[To do]: Return only those lines of the records below in which "computer" appears.

** Opening Records to process block **

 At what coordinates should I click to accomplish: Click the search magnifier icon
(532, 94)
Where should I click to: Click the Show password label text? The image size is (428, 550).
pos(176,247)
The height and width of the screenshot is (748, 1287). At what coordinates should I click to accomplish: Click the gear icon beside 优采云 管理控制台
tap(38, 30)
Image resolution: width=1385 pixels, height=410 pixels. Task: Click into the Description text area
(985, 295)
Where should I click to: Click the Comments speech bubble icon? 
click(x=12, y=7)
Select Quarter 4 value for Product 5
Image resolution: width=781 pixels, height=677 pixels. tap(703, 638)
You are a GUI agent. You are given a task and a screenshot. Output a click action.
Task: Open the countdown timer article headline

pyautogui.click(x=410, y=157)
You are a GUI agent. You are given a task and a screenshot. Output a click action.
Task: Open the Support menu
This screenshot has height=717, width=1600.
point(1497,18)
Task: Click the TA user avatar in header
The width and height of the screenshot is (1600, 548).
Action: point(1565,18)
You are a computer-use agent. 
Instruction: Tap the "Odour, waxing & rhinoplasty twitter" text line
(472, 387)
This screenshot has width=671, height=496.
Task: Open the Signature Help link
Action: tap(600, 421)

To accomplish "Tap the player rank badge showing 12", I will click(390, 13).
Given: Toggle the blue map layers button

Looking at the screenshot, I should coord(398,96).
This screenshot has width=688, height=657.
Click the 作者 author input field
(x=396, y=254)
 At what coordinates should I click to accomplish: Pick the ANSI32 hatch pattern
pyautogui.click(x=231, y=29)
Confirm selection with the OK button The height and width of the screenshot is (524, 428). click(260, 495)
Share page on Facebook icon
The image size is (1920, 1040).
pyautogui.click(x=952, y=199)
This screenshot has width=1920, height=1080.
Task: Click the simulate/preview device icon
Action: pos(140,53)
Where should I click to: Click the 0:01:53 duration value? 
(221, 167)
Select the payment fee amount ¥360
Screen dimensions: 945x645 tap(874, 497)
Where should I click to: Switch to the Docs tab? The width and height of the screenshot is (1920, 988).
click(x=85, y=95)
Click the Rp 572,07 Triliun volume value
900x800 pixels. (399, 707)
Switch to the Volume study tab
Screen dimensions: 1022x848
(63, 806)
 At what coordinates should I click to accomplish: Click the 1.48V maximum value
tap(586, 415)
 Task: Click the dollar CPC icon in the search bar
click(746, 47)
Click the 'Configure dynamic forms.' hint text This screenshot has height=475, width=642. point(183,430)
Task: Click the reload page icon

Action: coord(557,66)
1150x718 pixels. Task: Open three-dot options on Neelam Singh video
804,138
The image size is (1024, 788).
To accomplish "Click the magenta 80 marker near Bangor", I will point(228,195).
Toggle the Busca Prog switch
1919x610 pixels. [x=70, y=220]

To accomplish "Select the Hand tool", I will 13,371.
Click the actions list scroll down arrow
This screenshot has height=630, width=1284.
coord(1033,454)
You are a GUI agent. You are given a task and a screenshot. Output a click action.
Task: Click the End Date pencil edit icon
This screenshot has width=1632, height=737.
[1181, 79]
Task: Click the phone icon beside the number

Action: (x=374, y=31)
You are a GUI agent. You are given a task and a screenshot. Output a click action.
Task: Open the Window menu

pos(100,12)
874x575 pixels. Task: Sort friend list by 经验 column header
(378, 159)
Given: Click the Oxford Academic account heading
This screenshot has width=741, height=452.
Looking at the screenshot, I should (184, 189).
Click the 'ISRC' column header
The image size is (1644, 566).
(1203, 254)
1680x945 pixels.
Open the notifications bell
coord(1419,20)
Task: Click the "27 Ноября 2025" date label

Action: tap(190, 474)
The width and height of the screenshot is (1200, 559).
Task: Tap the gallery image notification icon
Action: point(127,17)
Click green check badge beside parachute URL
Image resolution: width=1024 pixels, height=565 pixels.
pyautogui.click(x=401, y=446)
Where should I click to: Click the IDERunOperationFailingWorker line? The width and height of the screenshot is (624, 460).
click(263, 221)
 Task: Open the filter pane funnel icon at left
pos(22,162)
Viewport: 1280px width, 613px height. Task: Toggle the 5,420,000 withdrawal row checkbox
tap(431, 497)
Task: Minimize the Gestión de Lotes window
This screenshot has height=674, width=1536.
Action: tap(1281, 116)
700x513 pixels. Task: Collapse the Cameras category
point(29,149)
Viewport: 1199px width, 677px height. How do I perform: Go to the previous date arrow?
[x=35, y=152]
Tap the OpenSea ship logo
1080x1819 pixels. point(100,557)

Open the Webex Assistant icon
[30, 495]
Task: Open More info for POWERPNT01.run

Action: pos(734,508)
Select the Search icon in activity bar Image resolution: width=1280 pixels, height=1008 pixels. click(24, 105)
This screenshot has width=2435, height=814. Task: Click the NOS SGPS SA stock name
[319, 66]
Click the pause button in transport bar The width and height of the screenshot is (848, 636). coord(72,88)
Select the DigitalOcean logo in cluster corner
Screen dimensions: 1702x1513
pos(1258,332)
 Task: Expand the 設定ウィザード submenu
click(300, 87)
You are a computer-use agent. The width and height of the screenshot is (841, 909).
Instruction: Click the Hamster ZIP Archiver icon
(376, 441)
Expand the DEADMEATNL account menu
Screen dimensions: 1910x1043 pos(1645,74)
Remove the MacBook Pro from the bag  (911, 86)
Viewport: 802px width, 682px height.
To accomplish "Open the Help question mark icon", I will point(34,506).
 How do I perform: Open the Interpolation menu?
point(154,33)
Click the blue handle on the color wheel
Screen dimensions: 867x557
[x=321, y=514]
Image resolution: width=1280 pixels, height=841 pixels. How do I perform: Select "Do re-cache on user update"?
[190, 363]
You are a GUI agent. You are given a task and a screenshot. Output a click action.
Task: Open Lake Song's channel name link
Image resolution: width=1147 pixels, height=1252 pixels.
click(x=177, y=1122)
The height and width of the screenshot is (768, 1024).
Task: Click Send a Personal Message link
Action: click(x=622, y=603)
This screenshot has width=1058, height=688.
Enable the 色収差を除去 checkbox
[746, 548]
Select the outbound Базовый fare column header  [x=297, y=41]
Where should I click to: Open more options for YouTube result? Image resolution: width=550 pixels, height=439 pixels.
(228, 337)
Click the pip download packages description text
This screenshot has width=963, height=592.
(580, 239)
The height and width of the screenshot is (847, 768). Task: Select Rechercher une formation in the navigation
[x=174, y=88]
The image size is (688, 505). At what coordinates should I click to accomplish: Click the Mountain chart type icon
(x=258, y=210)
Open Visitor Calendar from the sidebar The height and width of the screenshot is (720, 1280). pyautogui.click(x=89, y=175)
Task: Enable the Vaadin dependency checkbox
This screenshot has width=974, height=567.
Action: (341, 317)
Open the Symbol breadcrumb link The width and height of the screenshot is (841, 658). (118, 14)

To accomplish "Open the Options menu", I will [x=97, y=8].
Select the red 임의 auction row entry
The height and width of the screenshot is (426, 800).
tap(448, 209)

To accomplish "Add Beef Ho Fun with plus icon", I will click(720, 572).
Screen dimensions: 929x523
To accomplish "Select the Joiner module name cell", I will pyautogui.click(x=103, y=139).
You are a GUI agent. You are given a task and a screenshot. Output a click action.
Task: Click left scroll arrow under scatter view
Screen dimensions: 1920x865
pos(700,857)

** Closing Records to process block **

[Solution to this task]:
You are a computer-use agent. 
You are a computer-use agent. The width and height of the screenshot is (841, 909).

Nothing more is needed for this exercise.